**Collected data entries:**
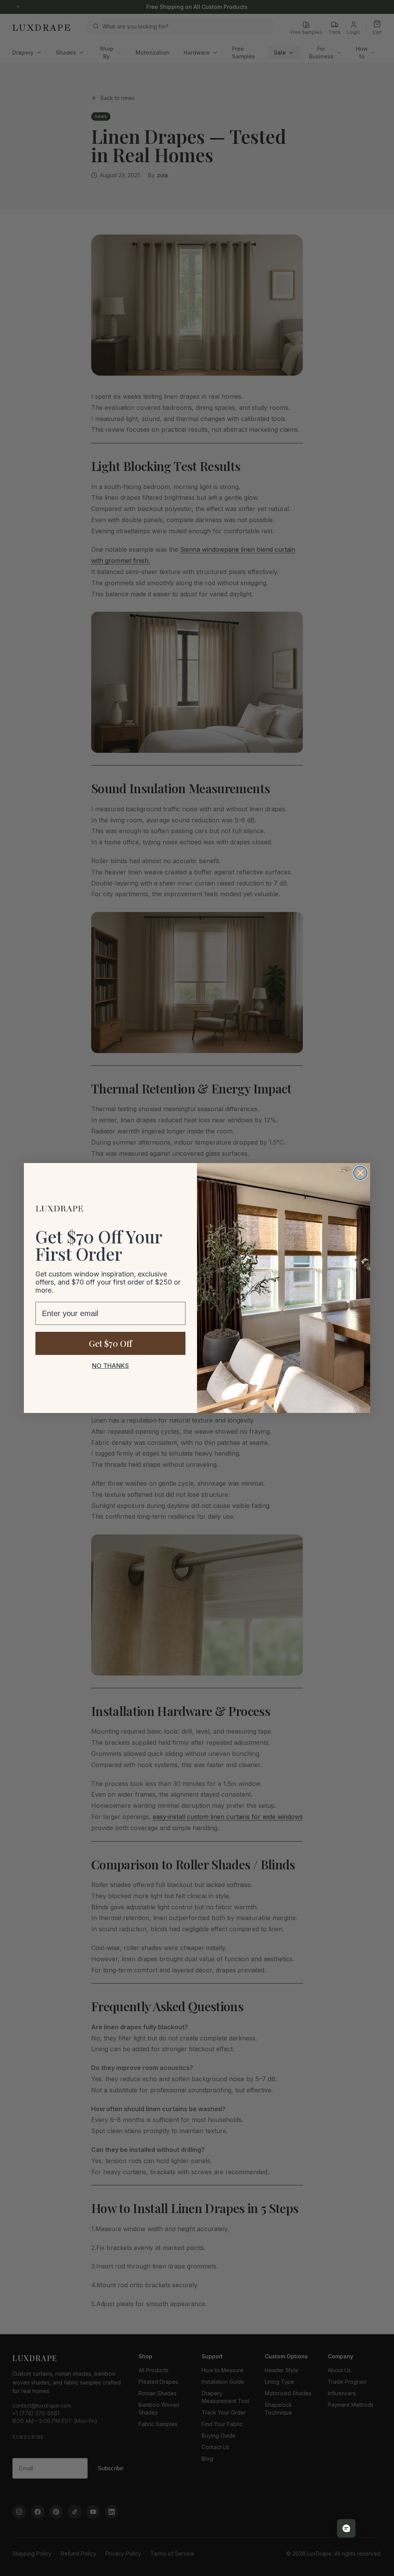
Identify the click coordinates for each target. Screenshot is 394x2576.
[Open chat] (346, 2528)
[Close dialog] (360, 1173)
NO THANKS (110, 1366)
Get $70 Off (110, 1343)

**PROBLEM TO SOLVE:**
From the first line to the last, retype the data exactly, without images.

**EXERCISE RESPONSE:**
Identify the click coordinates for each target. Screenshot is 394x2576.
[Open chat] (346, 2528)
[Close dialog] (360, 1173)
NO THANKS (110, 1366)
Get $70 Off (110, 1343)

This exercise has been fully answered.